TRY IT >> For the entries below, the result should be an exact transcription of the lines from the one with "About Us (280, 2352)" up to and including the one with "Gulf of Naples (202, 1239)", and only those.

[Items from a data source]
--------

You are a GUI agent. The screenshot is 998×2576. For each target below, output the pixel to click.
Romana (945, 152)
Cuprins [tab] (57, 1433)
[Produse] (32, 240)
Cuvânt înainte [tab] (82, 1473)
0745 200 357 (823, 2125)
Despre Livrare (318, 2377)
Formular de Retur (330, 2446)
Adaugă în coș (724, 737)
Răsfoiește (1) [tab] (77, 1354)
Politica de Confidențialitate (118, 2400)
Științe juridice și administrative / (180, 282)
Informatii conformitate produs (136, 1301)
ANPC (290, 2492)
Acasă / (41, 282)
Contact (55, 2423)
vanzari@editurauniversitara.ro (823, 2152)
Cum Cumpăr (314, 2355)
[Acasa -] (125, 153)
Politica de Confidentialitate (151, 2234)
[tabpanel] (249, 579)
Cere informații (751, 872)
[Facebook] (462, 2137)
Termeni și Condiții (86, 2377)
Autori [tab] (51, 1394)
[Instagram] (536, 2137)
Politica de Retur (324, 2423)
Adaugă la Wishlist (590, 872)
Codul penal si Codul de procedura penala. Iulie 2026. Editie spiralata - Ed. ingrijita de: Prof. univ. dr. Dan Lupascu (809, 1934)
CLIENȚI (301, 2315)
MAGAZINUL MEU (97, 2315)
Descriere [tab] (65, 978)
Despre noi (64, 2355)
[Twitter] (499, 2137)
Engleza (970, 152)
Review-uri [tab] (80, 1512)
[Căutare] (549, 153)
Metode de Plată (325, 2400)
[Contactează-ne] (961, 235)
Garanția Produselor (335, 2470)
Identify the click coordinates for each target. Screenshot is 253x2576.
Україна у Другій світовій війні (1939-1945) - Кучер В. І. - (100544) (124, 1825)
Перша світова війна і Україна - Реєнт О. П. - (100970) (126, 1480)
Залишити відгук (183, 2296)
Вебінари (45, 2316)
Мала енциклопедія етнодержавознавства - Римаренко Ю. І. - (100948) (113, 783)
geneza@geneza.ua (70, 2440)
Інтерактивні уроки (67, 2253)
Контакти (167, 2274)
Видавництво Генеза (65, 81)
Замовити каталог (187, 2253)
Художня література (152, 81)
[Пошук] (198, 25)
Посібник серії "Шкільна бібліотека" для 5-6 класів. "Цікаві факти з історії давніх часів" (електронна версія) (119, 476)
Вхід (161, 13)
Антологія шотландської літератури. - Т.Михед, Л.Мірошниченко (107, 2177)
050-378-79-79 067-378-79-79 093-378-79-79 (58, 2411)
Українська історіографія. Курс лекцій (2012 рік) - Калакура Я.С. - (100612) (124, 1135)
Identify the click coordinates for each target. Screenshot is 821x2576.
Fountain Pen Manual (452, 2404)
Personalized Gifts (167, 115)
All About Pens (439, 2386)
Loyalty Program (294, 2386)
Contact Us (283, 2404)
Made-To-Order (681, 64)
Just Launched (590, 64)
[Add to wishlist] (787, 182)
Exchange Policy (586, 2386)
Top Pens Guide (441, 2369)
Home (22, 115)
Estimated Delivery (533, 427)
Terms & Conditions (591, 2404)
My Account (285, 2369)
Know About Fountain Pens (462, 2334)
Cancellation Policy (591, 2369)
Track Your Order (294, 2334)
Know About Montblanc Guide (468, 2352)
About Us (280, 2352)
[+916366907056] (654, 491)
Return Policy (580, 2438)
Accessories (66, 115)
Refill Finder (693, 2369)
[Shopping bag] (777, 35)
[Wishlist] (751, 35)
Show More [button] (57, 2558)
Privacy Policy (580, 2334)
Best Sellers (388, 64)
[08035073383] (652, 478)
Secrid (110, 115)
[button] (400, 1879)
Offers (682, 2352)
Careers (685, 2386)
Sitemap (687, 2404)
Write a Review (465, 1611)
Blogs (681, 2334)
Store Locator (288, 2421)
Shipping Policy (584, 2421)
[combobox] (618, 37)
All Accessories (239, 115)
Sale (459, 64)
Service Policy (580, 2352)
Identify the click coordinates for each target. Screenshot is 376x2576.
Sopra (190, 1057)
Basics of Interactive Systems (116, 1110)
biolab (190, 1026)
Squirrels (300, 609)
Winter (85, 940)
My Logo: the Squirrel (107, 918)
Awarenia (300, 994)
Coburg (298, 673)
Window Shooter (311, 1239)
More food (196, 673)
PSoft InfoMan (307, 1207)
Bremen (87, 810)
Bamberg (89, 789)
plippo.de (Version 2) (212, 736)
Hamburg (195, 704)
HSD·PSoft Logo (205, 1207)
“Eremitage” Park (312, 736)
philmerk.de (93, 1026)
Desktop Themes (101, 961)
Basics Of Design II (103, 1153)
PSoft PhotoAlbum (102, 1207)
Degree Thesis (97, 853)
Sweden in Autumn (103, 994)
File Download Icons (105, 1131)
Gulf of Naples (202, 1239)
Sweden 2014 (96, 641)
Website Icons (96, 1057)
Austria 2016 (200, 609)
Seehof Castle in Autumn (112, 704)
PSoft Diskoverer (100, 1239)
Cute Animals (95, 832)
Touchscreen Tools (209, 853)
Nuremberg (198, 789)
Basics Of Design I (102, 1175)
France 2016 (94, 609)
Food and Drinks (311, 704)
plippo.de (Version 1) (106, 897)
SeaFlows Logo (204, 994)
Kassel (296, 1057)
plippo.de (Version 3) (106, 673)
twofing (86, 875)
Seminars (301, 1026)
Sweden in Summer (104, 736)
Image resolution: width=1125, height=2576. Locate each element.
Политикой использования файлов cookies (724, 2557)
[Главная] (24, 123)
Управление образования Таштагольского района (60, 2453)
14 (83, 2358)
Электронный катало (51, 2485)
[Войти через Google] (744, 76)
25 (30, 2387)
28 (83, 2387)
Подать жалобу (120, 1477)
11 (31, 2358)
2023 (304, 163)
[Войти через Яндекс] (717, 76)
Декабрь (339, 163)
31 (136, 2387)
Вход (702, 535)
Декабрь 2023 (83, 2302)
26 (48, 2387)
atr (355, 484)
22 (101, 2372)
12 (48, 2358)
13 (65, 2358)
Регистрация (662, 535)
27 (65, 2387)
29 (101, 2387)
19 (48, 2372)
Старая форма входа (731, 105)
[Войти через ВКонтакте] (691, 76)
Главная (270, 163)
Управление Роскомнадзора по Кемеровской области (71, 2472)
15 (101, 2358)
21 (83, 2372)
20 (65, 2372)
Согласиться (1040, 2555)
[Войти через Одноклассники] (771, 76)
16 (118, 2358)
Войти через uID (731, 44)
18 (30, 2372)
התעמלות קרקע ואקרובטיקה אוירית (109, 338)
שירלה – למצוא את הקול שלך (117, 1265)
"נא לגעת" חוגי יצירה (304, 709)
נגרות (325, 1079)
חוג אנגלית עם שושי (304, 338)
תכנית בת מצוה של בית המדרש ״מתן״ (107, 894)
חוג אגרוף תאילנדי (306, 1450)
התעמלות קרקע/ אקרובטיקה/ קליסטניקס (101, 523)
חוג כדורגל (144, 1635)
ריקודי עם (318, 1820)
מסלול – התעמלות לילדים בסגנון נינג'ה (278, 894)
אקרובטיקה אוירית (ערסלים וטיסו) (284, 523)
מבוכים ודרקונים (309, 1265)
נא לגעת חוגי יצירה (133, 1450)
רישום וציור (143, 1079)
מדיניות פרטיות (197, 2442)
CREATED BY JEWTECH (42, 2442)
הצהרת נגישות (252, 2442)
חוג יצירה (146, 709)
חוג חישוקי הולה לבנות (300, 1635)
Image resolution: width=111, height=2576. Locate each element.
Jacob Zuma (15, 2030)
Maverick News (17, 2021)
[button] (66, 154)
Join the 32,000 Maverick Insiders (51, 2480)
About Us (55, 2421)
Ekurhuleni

--------

ANSWER BOX >>
About Us (280, 2352)
[+916366907056] (654, 491)
Return Policy (580, 2438)
Accessories (66, 115)
Refill Finder (693, 2369)
[Shopping bag] (777, 35)
[Wishlist] (751, 35)
Show More [button] (57, 2558)
Privacy Policy (580, 2334)
Best Sellers (388, 64)
[08035073383] (652, 478)
Secrid (110, 115)
[button] (400, 1879)
Offers (682, 2352)
Careers (685, 2386)
Sitemap (687, 2404)
Write a Review (465, 1611)
Blogs (681, 2334)
Store Locator (288, 2421)
Shipping Policy (584, 2421)
[combobox] (618, 37)
All Accessories (239, 115)
Sale (459, 64)
Service Policy (580, 2352)
Identify the click coordinates for each target. Screenshot is 376x2576.
Sopra (190, 1057)
Basics of Interactive Systems (116, 1110)
biolab (190, 1026)
Squirrels (300, 609)
Winter (85, 940)
My Logo: the Squirrel (107, 918)
Awarenia (300, 994)
Coburg (298, 673)
Window Shooter (311, 1239)
More food (196, 673)
PSoft InfoMan (307, 1207)
Bremen (87, 810)
Bamberg (89, 789)
plippo.de (Version 2) (212, 736)
Hamburg (195, 704)
HSD·PSoft Logo (205, 1207)
“Eremitage” Park (312, 736)
philmerk.de (93, 1026)
Desktop Themes (101, 961)
Basics Of Design II (103, 1153)
PSoft PhotoAlbum (102, 1207)
Degree Thesis (97, 853)
Sweden in Autumn (103, 994)
File Download Icons (105, 1131)
Gulf of Naples (202, 1239)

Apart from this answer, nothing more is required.